Today marks the last day of my first laboratory rotation. I want to pen down a few things that I learned and experienced during my time in the cancer lab:

  • Starting fresh in a new field of research was challenging at first, but got interesting once the different pieces of the puzzle were pieced together along the way.
  • Understanding the nitty-gritty of the investigation entails failures, failures, failures, followed by lots of optimizations and practice. Patience and perseverance is the key.
  • Staying positive and motivated throughout the journey can go a long way. My mentor/ senior grad student in the lab is one of the most optimistic people I’ve met in recent times.
  • Almost always, grad students manage multiple projects at the same time. It is essential to have a main project (or two) and a few side projects to keep the lab active, and research moving forward.
  • Taking a computing course along with the Biochemistry course has kept my study diverse and helped me broaden my thought bubble. At the same time, it has contributed to an additional pressure of having to take exams and submit assignments frequently (which I don’t want to be doing a lot of at grad school).
  • I nearly broke my arm while working with the french press for cell lysis (it really is a workout in itself!)
  • Having flexible working hours in the lab was good, but there were days when I took this for granted and ended up being awfully lazy. I am still learning to implement a fixed schedule for the weekdays to increase my productivity through the week.
  • Caffeine addiction is a real thing. I now even have a brew preference to satisfy my taste buds and more importantly, my brain.

Orientation week: What do I want out of grad school?
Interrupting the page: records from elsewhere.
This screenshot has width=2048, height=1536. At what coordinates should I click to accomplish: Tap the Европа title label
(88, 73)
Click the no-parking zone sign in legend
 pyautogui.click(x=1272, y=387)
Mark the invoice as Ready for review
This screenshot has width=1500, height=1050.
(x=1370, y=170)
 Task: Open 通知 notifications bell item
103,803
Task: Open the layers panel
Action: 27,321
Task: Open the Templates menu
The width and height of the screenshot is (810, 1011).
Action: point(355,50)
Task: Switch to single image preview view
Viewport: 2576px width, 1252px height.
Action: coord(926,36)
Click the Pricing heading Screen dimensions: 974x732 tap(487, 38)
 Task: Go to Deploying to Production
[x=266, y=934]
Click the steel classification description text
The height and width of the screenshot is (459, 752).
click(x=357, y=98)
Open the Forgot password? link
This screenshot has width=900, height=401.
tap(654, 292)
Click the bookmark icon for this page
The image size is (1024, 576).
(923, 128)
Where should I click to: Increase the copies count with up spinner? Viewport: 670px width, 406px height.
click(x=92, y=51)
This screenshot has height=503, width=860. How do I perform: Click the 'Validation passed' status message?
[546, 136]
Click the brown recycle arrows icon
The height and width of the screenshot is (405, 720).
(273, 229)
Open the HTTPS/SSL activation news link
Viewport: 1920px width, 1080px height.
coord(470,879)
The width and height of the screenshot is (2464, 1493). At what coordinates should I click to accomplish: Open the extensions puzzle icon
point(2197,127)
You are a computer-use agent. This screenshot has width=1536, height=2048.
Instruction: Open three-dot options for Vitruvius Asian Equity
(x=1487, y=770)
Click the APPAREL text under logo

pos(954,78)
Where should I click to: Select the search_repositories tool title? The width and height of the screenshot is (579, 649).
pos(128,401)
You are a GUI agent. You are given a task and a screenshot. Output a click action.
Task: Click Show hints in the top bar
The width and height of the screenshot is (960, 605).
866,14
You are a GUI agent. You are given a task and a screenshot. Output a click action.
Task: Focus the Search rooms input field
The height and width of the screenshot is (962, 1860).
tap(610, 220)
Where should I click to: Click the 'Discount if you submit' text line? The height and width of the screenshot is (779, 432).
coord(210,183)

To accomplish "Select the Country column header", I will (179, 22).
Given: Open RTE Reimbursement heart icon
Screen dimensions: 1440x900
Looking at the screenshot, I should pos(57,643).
The first week of grad school was intense and exhaustive with all kinds of information being tossed at us from all directions. We started off with a formal introduction to the school, the department, and all the resources available at our disposal like the libraries, mentors, health benefits, and so on. Besides all this, a main objective of the orientation week was to decide the first two labs that we are interested to rotate in. The process involved meeting with several professors, going on lab tours, meeting other grad students and evaluating if a lab was a good fit for us or not. Although I knew the direction of research I wanted to pursue, discovering so many options and learning about cool new research areas left me wondering if I really knew what I wanted to be doing for the next five years! Right now, I feel like a first grader starting school for the first time and constantly being exposed to many things I never knew existed.

Grad school 101 - What I don't know
Grad school 101 – What I don’t know

Being in a big umbrella program, there are ten different training groups to choose from. First year graduate students pick four labs within any of the groups to rotate in during their first year. This is very different from a departmental graduate program where a student can only rotate in labs within that respective department. After all the decisions and evaluations, I have chosen my first two labs for the semester and I am looking forward to be officially starting next week.

This process has made me question some decisions that I’ve taken in the last couple of years. “What do I want out of grad school?” seems to be the most significant one. Before beginning my journey, I knew that I wanted to train to be a good scientist, learn how to think, develop skills unique to my field, master techniques that will make me employable, learn how to learn, and be an overall well rounded researcher. Now I’m not sure if there is a definite answer to the question. It is something that I’d have to figure out on-the-go.

Life update: Starting my PhD journey!

A lot has happened over the past few months. After graduating with my Master’s degree in Biological Sciences and spending the entire summer traveling across Europe & India, today marked the beginning of my PhD journey! Dreaming and preparing of this day for a long time now, I felt a little overwhelmed, nervous and excited at the same time. It is a long way ahead from this point onwards and I look forward to sharing my academic (mis)adventures here, in the hope of finding some clarity and meaning to life, the universe and everything (a.k.a 42). So stay with me, I am not done yet!